Meher Baba’s Samadhi or Tomb Shrine Meherabad India
Meher Baba’s Samadhi (Maharashtra State of India)
History of Meher Baba Samadhi
Avatar Meher Baba’s “Samadhi” or the Tomb Shrine is situated on the small Hill called Meherabad Hill in the Ahmednagar district of Maharastra, India. It is a place of International Pilgrimage as thousands of Pilgrims of all cast, creed and religion, come here every year to pay their homage to the Ancient One. Meher Baba declared Himself to be the Avatar of The Age.
Meher Baba during His early days of stay at Meherabad in 1927, got a pit excavated on the Meherabad Hill, with a view that the same place may one day become the resting place for His physical remains, after He drops the Body. And not just that, He often spent time inside the pit, that was constructed there, for His inner spiritual work in seclusion.
Later in 1930’s a Dome was constructed over the pit, under the exclusive direction of Meher Baba which is now the present “Samadhi”. This “Samadhi” has a dome like structure with symbols from all the important religions of the world and with “Mastery in Servitude” inscribed on it.
Meher Baba drops his physical body on 31st January 1969
[On January 31st 1969, Avatar Meher Baba dropped His body at Meherazad, and His body was brought to Upper Meherabad to be buried. As the coffin and tomb were being prepared, Baba’s body was kept inside His cabin on the stretcher that is still there. His body was then placed on the lid of the coffin and lowered into the crypt. It was kept surrounded by flowers, and according to hints given by Him, His body was uninterred for seven days so that His lovers from around the world might have one last chance to see His physical form. There was no sign of decomposition when the box of the coffin was placed over His body and buried on February 7th. The Italian Carrerra marble slab over Baba’s tomb was installed by Padri in late 1971.The exterior colors of the Samadhi were chosen by Mehera and Mani in the late 1980s, and a complete restoration of the original building was done in 1990. In 1991, in lieu of a stained glass work by Charlie Morton for the north window, Mani decided that his painting should be installed there instead. Today the Samadhi is the most sacred place at Meherabad and the heart of the legacy that the Trust care-takes for humanity.] [Source:AMBPPCT]
On 31st January 1969, when Meher Baba dropped His physical form, the same was brought to this “Samadhi” as per His instructions, and kept inside this place for His final darshan, to the thousands of devotees that were pouring from all parts of India, and the world. It was kept open for darshan to the masses until February the 7th 1969, or for seven days. There after, the same was covered with a Marble Slab.

■ **Recorded data**:
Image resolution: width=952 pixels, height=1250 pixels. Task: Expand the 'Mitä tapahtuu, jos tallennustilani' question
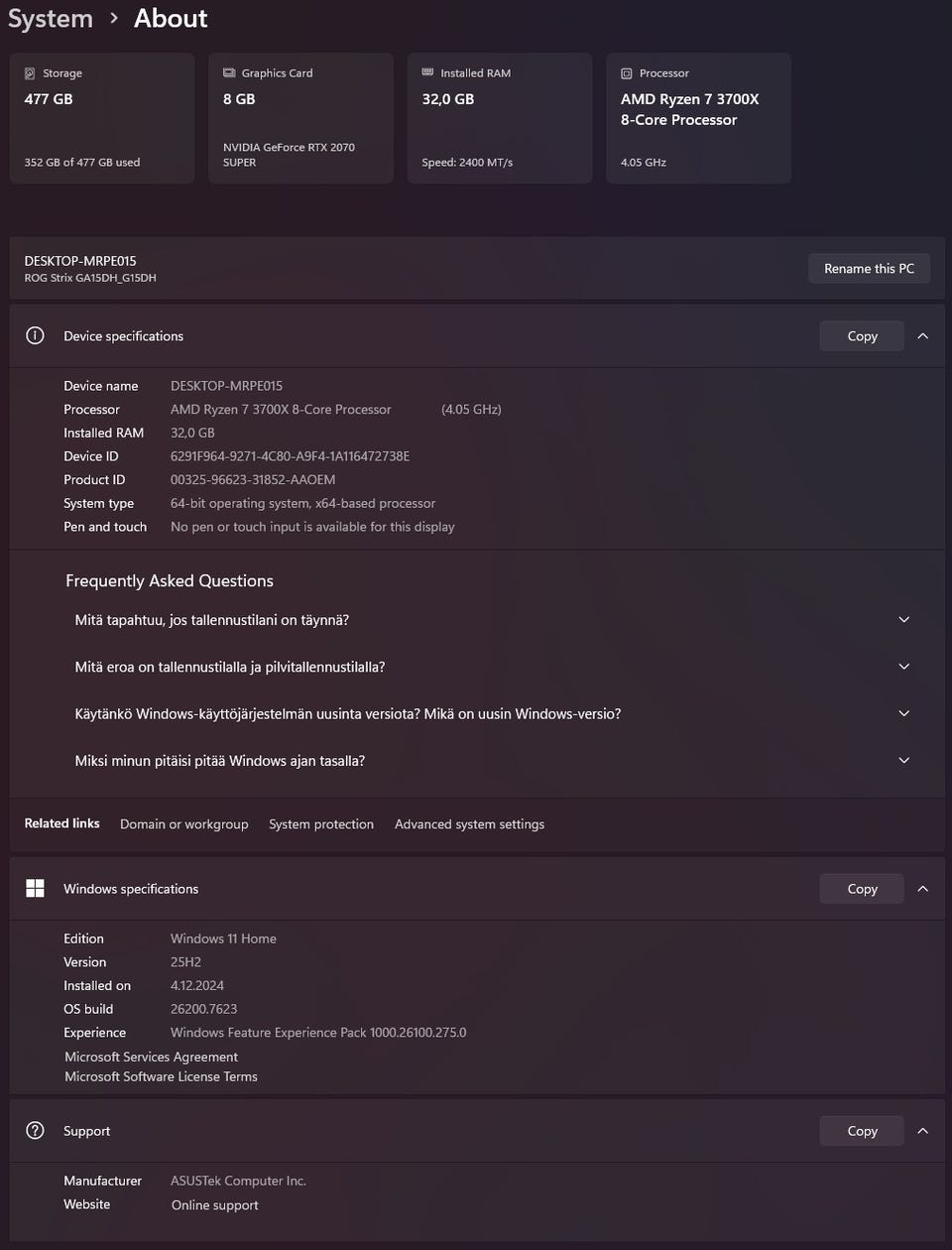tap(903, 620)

■ **Exercise task 1**:
Answer these questions from the text on Meher Baba's Samadhi:
(a) In what year was Meher Baba staying at Meherabad when He had a pit excavated on the hill?
(b) What words are inscribed on the dome of the Samadhi?
(c) Who installed the Italian marble slab over the tomb, and when?
■ **Exercise task 2**:
Decide whether each statement agrees with the text on Meher Baba's Samadhi. Answer yes or no, and quote the words of the text that decide it.
(a) Meher Baba dropped His body at Meherabad.
(b) Meher Baba's body was buried on February 7th.
(c) Charlie Morton chose the exterior colors of the Samadhi.
■ **Exercise task 3**:
Extend the text on Meher Baba's Samadhi, starting after its last sentence.
The listing has no connection to the text on Meher Baba's Samadhi.

■ **Result 1**:
(a) 1927
(b) "Mastery in Servitude"
(c) Padri, in late 1971

■ **Result 2**:
(a) No: "Avatar Meher Baba dropped His body at Meherazad"
(b) Yes: "buried on February 7th"
(c) No: "The exterior colors of the Samadhi were chosen by Mehera and Mani in the late 1980s"

■ **Result 3**:
Meher Baba often referred that this small place Meherabad would soon become the place of a World Pilgrimage, and now we see that people from all corners of the world are coming to touch the “Samadhi”, which is the resting place for the Avatar, and the emerging place for His Divine consciousness.
The “Samadhi” is open all days of the year, for darshan to the pilgrims, from 6.30 in the morning until 8 in the evening. Meher Baba’s “Aarti” is performed every morning and evening at perfect Seven “O” clock, followed by singing of Bhajans and songs by the pilgrims who come to visit, for nearly 30 minutes. Pilgrims are requested to make it a point to visit Meherabad during the “Prayers and Aarti ” time.
From morning to evening the “Samadhi” is open to all for darshan, which can be availed by standing in a queue for the purpose. It is expected that pilgrims shall observe Silence in-side and around the “Samadhi”.
It is permitted to keep garlands and flowers on Baba’s “Samadhi” to decorate and pay homage, while keeping “Money” is not considered proper. It is therefore, expected that the pilgrims should seek due permission of the persons on duty before performing any thing un-usual.
The Meherabad Hill, also has a museum, near the “Samadhi”, which is full of Rare collections, from the life of Meher Baba. A Library is also under construction behind the Hill, which shall be operative after some time. It is always desired that the pilgrims may seek more information from the persons on duty to make full advantage of their trip.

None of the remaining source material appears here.